My idea of serene… Rosa ‘Phyllis Bide’ grows on a simple framework of pillars and crossbeams on both sides of a path to The Gallery tea room at David Austin Roses in Wolverhampton, England. It’s just one of many climbers and ramblers showcased along the pathway, but I always used to take a moment to linger beside this pretty rambling rose, and I’m sure you can see why.
Together, the roses create a lovely, peaceful walk with a view. If you arrive here on the garden’s busiest day for lunch in the height of summer, serene may not be your first thought, but later in the day, the garden falls not silent, but quiet, with a still serenity.
Sharing this reminds me why I chose susurrus as my screen name when first starting to blog (read about that here).
If you’re in need of a serenity fix, check out the other posts on this week’s photo challenge: serene.
35 Replies to “Serene: Path Framed By Rambling Roses”
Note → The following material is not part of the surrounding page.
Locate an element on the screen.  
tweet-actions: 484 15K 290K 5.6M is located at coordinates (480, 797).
I think when I first found your blog I told you that “susurrus” was one of my favorite words, and that’s why I had to find out more about your blog. So of course today I had to click on the link to see your first post. And now I’m trying to imagine the wonder of that rose sigh. I like the thought that each blog post is a kind of whisper, heard or not. And thanks for the serenity — that photo is quite the sedative!
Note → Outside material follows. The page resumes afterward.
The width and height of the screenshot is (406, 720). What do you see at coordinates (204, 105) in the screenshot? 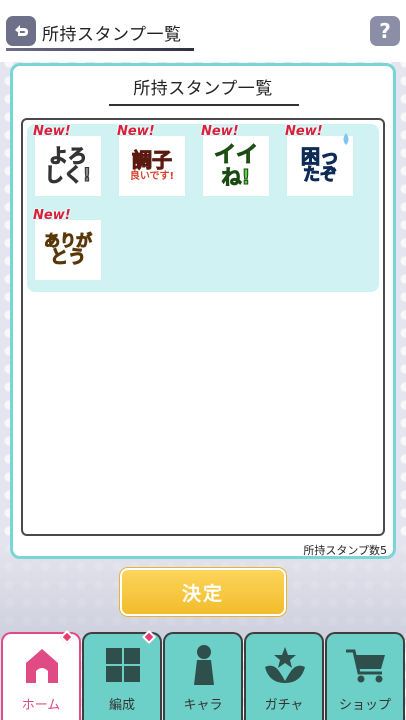
I see `panel-title-underline` at bounding box center [204, 105].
I remember that. I’m pretty consistent in associating a rose garden in full bloom with some form of contentment.
Phyllis Bide is one of my favorites too
The mix of colours – cream, blush pink and apricot – makes it very photogenic. I do like ramblers in general, but they can be so huge that by the time you get most of them in the frame, the flowers seem rather insignificant.
absolutely beautiful – both the roses and your framing!
I’ve never wanted to visit David Austen’s place but that single photo means it’s now on my list. If only to sit on that chair for a while.
If the garden just had that one, long rose walk, I’d still think it was worth a visit.
I’m so glad to know about your screen name. I just thought it was a take-off on your real name. Both names are beautiful.
Thank you – it’s a little bit of both 🙂
Gorgeous. Absolutely gorgeous!
It’s a good job we never suffer from blossom overload, or this would trigger a bout!